Ahorró la asignación que le enviaban sus padres y se compró un piso en Lewisham, una planta baja con un jardín cuadrado. Después de las clases se echaba en su habitación, con las cortinas corridas, y fantaseaba obsesivamente sobre el cadáver. En su mente había adoptado proporciones de diosa: cerúlea, de rostro inmóvil, sereno y frío, musa de mármol, cabello rubio esparcido sobre la almohada… sólo para él. Rezumando un infinito sosiego. Era precisamente ese sosiego y esa palidez lo que atraían a Harteveld: tan diferente a la carnosa y contoneante Lucilla.
Presa del pánico, hizo torpes intentos de seguir a solas una terapia de rechazo. Escribió a investigadores estadounidenses pidiéndoles le proporcionaran Depo-Provera. Cuando se lo negaron, intentó conseguir los mismos efectos inyectándose diamorfina antes de entra en clase de anatomía. Pero le daba tantas náuseas que apenas podía mantenerse en pie. Y lo que era peor, no mitigaba sus fantasías.
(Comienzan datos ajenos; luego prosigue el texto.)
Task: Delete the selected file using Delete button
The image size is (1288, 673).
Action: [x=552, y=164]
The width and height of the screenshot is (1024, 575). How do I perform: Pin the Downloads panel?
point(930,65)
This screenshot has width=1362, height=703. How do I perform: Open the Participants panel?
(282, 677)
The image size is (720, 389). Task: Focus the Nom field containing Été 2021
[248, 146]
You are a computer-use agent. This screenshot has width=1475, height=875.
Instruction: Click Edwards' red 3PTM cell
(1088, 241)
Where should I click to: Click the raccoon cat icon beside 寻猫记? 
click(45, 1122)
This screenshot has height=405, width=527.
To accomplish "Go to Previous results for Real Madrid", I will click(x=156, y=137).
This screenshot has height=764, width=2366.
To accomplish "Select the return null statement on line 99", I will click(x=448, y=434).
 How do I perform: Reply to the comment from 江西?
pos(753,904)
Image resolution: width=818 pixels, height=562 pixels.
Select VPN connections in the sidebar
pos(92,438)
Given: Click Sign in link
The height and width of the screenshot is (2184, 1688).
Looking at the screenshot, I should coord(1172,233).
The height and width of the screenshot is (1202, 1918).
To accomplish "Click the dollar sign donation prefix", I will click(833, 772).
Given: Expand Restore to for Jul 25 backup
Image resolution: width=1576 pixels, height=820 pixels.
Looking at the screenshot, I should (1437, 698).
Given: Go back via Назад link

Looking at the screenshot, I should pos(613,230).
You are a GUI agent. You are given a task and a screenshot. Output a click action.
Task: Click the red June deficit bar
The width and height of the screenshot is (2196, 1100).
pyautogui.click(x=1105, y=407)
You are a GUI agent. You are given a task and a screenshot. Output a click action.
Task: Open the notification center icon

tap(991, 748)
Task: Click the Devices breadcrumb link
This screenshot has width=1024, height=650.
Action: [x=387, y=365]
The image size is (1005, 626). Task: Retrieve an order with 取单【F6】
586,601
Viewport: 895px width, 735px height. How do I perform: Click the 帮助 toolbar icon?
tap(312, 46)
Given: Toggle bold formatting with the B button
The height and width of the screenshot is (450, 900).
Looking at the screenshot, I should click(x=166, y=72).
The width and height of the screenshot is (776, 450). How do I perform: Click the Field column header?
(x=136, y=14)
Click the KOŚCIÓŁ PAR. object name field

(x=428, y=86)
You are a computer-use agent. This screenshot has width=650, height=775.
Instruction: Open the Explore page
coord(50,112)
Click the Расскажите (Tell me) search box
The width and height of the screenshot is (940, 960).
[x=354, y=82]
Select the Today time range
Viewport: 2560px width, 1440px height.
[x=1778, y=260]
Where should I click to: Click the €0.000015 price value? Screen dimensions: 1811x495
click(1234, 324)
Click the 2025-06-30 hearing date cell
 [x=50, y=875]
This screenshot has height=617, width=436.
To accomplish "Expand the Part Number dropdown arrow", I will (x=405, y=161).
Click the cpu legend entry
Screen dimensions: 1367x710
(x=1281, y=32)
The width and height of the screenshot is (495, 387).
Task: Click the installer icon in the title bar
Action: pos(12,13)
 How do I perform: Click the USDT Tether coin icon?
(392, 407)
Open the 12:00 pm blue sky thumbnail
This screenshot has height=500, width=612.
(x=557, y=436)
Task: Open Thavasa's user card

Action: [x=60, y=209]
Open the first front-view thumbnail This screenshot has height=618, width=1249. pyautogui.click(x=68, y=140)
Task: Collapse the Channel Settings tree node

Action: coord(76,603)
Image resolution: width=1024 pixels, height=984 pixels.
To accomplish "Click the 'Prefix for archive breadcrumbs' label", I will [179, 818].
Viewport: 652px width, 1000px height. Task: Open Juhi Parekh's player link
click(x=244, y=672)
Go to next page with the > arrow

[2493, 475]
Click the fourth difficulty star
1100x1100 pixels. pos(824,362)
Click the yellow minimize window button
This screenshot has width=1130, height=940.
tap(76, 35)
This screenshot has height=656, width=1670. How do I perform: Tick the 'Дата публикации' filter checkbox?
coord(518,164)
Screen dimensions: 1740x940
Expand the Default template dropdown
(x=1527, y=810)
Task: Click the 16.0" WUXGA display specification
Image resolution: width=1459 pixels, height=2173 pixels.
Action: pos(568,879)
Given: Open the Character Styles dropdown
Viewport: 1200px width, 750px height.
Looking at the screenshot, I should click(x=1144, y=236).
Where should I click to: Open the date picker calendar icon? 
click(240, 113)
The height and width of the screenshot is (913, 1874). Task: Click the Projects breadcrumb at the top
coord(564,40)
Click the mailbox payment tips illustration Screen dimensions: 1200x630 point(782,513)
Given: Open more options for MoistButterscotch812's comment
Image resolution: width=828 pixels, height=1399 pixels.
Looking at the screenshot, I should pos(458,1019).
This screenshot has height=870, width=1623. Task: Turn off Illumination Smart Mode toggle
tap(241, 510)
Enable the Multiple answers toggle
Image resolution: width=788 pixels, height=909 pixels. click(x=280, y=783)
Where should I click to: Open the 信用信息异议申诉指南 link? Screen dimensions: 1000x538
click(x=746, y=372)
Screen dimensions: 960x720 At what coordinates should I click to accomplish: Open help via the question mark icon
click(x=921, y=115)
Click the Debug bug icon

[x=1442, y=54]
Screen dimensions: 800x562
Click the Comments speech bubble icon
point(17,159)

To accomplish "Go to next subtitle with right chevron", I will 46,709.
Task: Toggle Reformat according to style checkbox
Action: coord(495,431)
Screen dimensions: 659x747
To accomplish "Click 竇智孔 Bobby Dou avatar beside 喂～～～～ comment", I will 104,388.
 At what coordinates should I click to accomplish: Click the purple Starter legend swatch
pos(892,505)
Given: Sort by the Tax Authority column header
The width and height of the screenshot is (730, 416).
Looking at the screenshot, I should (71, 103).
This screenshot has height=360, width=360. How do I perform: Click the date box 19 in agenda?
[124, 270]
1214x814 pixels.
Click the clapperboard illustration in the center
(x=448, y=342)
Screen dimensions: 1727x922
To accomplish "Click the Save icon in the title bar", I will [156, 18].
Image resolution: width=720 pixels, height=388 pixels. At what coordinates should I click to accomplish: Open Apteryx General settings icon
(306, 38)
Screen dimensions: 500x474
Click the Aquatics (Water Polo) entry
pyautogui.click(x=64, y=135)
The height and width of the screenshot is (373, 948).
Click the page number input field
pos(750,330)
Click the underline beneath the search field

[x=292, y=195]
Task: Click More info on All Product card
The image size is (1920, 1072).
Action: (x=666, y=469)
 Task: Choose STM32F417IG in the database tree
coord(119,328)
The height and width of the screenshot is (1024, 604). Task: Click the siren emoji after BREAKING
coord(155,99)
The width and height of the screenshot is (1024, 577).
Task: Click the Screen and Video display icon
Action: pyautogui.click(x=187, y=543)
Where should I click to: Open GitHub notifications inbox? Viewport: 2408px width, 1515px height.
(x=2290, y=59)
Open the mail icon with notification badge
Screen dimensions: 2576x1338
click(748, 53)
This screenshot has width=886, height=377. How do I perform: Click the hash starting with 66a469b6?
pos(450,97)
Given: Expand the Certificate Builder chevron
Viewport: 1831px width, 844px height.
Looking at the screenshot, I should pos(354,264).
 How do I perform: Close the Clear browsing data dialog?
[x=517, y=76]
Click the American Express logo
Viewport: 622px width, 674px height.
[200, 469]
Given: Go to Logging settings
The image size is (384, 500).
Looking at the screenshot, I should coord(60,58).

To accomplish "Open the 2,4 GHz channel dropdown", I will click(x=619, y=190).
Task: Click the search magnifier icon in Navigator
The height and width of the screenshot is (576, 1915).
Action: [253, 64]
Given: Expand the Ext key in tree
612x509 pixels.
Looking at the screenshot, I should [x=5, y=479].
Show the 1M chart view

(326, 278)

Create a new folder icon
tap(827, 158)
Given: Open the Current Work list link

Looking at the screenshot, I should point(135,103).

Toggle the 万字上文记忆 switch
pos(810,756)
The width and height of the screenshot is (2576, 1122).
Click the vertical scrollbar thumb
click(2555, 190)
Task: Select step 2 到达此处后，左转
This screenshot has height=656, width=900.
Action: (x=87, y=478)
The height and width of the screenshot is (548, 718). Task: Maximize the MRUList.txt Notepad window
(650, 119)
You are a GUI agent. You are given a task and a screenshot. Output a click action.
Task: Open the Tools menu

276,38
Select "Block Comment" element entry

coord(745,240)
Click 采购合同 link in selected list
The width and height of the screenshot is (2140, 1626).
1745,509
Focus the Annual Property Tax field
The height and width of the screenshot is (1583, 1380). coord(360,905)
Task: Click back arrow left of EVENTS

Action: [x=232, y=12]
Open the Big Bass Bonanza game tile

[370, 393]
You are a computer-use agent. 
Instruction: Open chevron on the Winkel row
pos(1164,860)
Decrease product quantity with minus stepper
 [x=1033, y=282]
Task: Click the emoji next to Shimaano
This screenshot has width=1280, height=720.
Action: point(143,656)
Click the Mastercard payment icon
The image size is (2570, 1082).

Fue sólo seis semanas después, casi al final del primer trimestre, poco antes de Navidad, cuando estalló la catástrofe.
Los técnicos del laboratorio se habían quedado más de la cuenta y no habían vuelto a colocar los cadáveres de anatomía en los depósitos de la antesala. Harteveld, mareado y tembloroso ante la posibilidad que se le brindaba, aprovechó el desorden del último día de clase de anatomía de ese trimestre para esconderse en una esquina, con los ojos al nivel de las pulidas válvulas neumáticas que se utilizaban para subir y bajar las mesas de disección.
Eran las dos de la tarde y la cruda luz del sol empezaba a declinar. El viejo sistema de calefacción crujía y se estremecía en las tripas del edificio, pero la atmósfera del laboratorio estaba gélida y viciada. Harteveld se rodeó las rodillas con los brazos y se meció suavemente. Los cuerpos yacían silenciosos bajo la débil luz invernal con la piel pulcramente arrancada en secciones desde los brazos, con abrazaderas, hemostáticos y retractores brotando como pequeñas espinas de sus fríos y grisáceos vientres.
Ella estaba en el centro de la habitación. Desde donde estaba, él podía contemplar cómo caía su pelo castaño.
Y en ese instante se abrió la gran puerta que había al otro lado del laboratorio.
Seguridad.
Harteveld dio un respingo. No debían descubrirle. Se levantaría y simularía estar buscando algo. Deprisa. Pero sus piernas no le respondían. La frente se le perló de sudor frío. Estaba atrapado.
Y entonces sucedió algo que lo cambió todo.
El guarda de seguridad cerró la puerta. Por dentro. Y luego bajó las persianas.